I fell asleep in crispy fresh sheets.


It was 6:57am when I woke up. Three minutes before my alarm would have rang my ears off. It is such an annoying alarm but the very annoyance of it is what wakes me up. I guess my body is responding appropriately to the annoyance by waking up a little before the noise is triggered by the changing of the time, so it can avoid the screeching awful sound of it. It's a new week and a short one at that because on Thursday night I fly out for the long weekend. I decided that's not an excuse to slack off on my goals so up until Thursday, we continue with the regular scheduled programming. It's only 13 degrees celsius outside this morning and the very thought of that sent a shiver down my spine. Fall really is coming. I put on my workout set and an extra layer for warmth and I head on outside. Whether I want to or not, we are moving our bodies today. It feels good to get out this early in the morning and crush some goals. I started a little fitness competition last week with a colleague from work and now, all of the sudden I am a fitness girly who goes on morning walks and afternoon runs. Who would've thought?


By the time I get back, I am sweaty. The thing about my neighbourhood is that I live on a hill and the way down is great but to get back home, I have to walk uphill and that is not so great. We're doing it for the gains though as they say.
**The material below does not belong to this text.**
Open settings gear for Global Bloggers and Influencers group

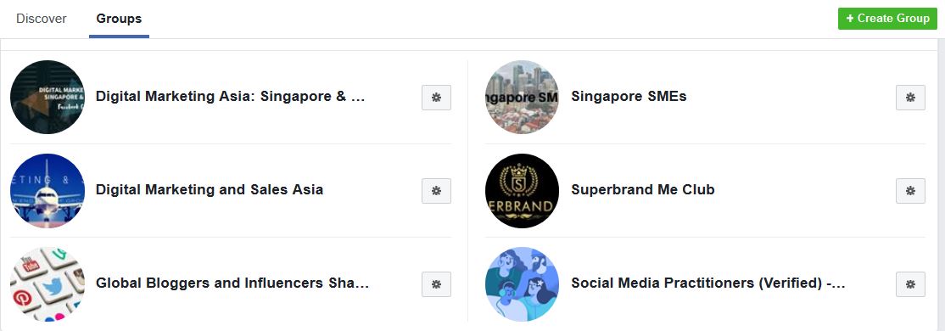click(436, 284)
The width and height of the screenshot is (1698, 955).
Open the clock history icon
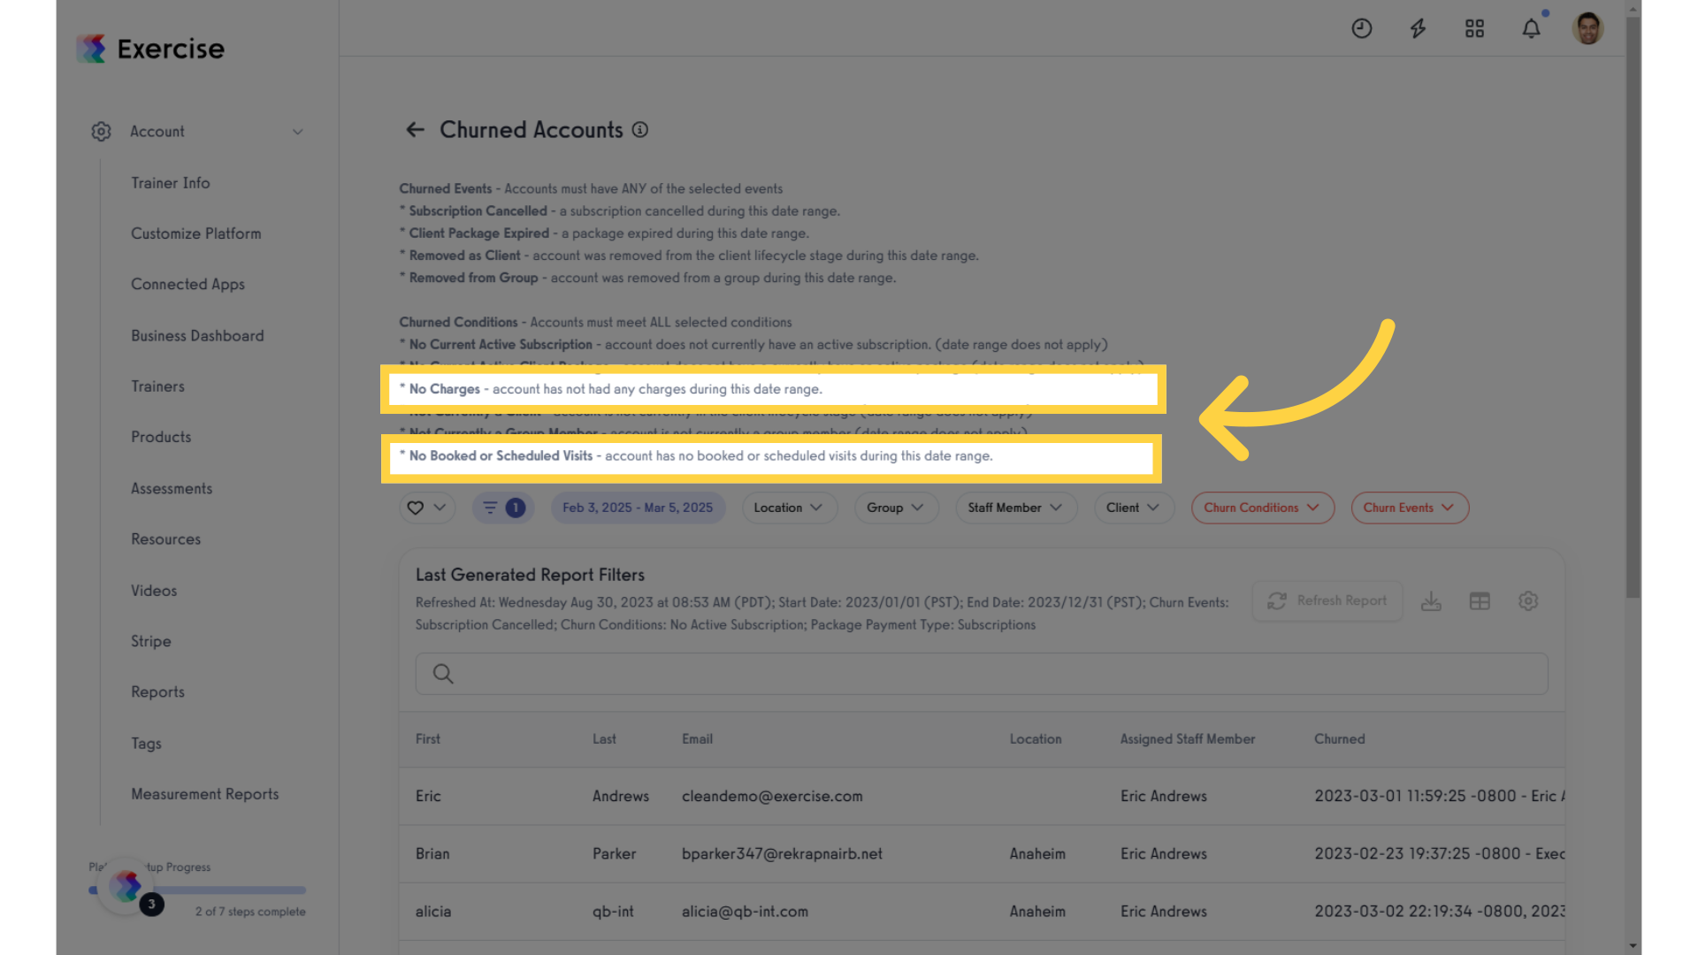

Something still doesn't align. I still don't feel fulfilled and I don't think that's fitness related necessarily.


You know, I will often think about what could have been. What could have happened if only I had the same mentality then that I do now. Would things be different? Would we be different? I got asked a couple of difficult questions over the weekend that I'm not sure I fully flushed out within my own head so I figure it might be nice to write. To let the thoughts formulate as the words hit the page.


"Do you feel stuck?"

Not at all. Life has been looking up lately and it feels nice.
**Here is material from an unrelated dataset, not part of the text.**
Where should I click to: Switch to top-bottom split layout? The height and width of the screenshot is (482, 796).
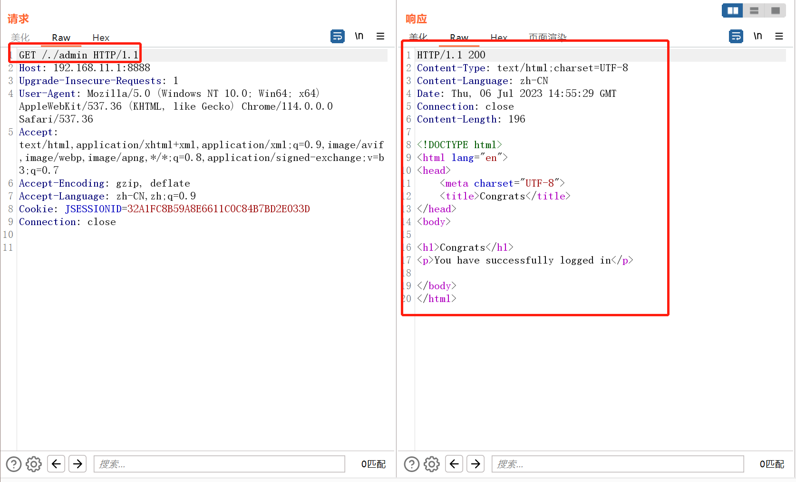pos(754,10)
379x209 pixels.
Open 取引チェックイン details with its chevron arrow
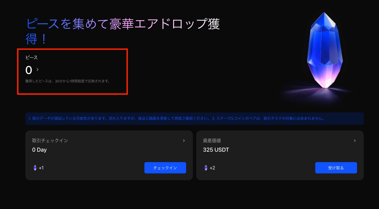click(184, 141)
Yes. I didn't admit that though. I said no. Of course I feel stuck. I think about that probably more than I should.


"Do you have someone special in your life?"
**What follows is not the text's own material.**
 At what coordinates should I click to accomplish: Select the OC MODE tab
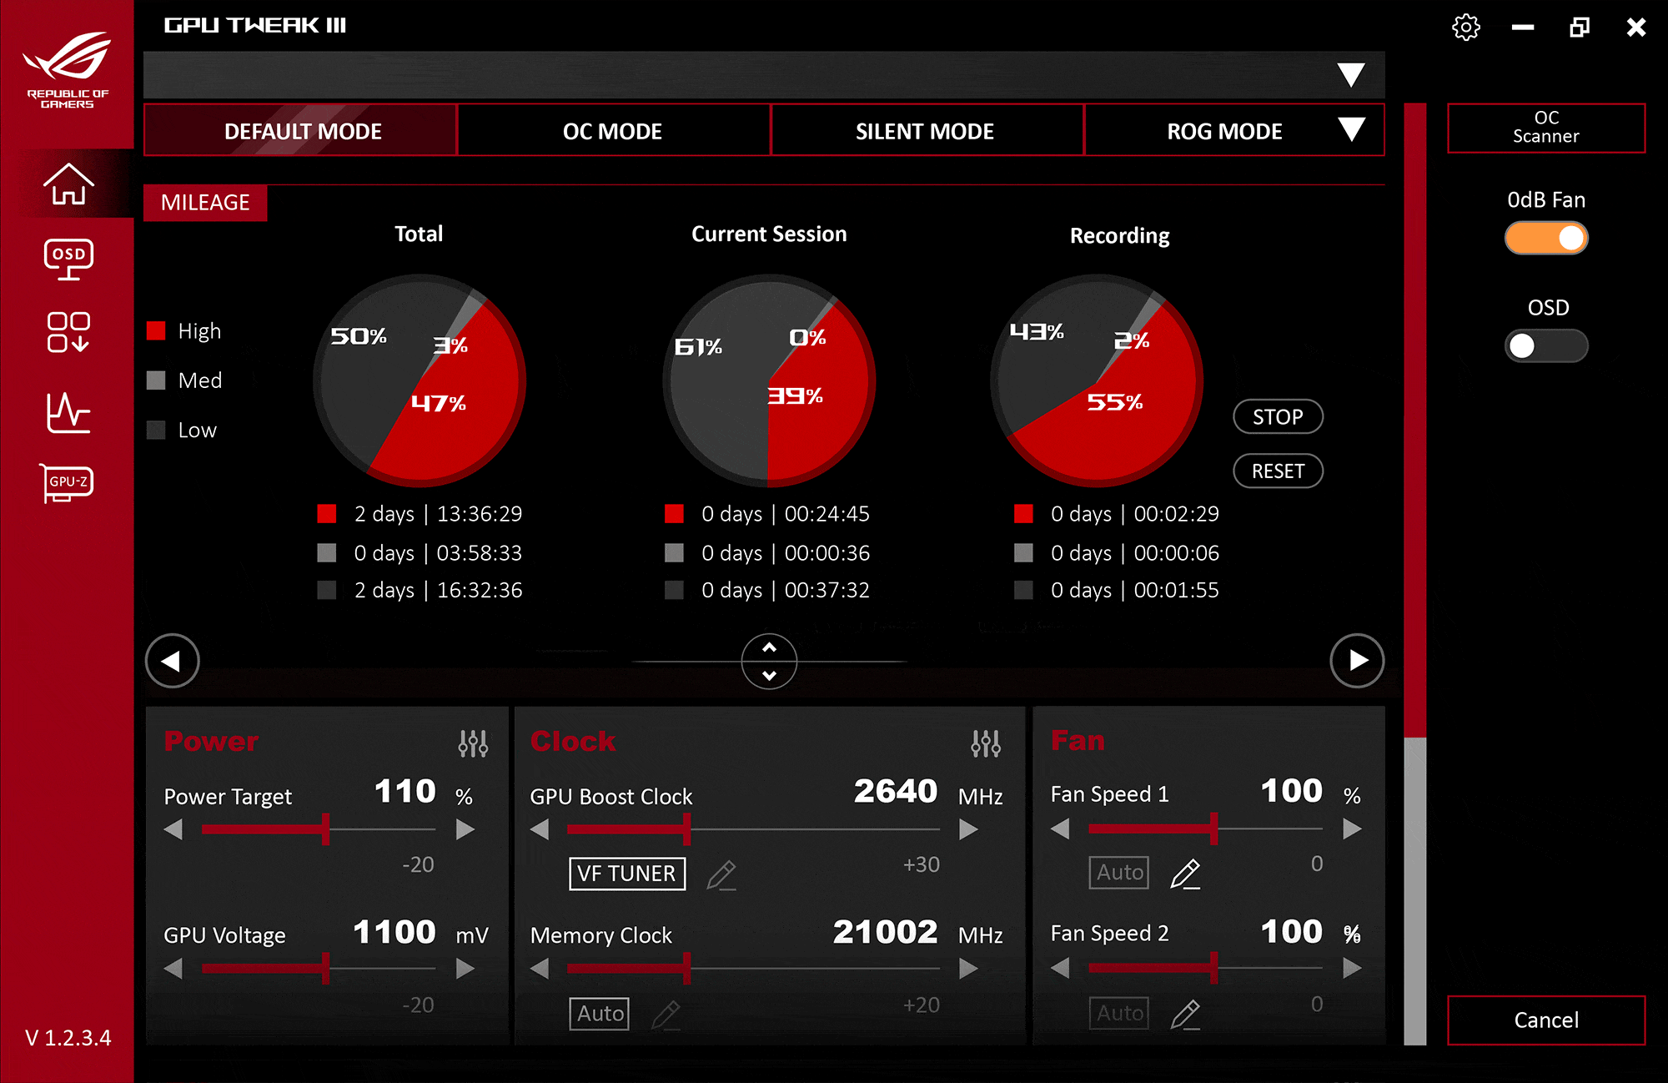tap(608, 130)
Not at the moment. Haven't in a while and that's okay. I didn't dive deeper into it though, people tend to give off a feeling of pity when you admit that you are doing life on your own, despite nothing really being wrong with that. I changed the subject. How are you guys doing?


"How's work going?"

It's great, I've been taking on a lot of responsibilities and my pay increases reflect it. I often think about being literally anywhere but where I am. I don't dislike my job but I simultaneously don't feel fully satisfied. I wonder if everyone else feels the same and it's just a feeling you learn to internalize over time. Do people just become complacent with dissatisfaction or do they usually do something to change it?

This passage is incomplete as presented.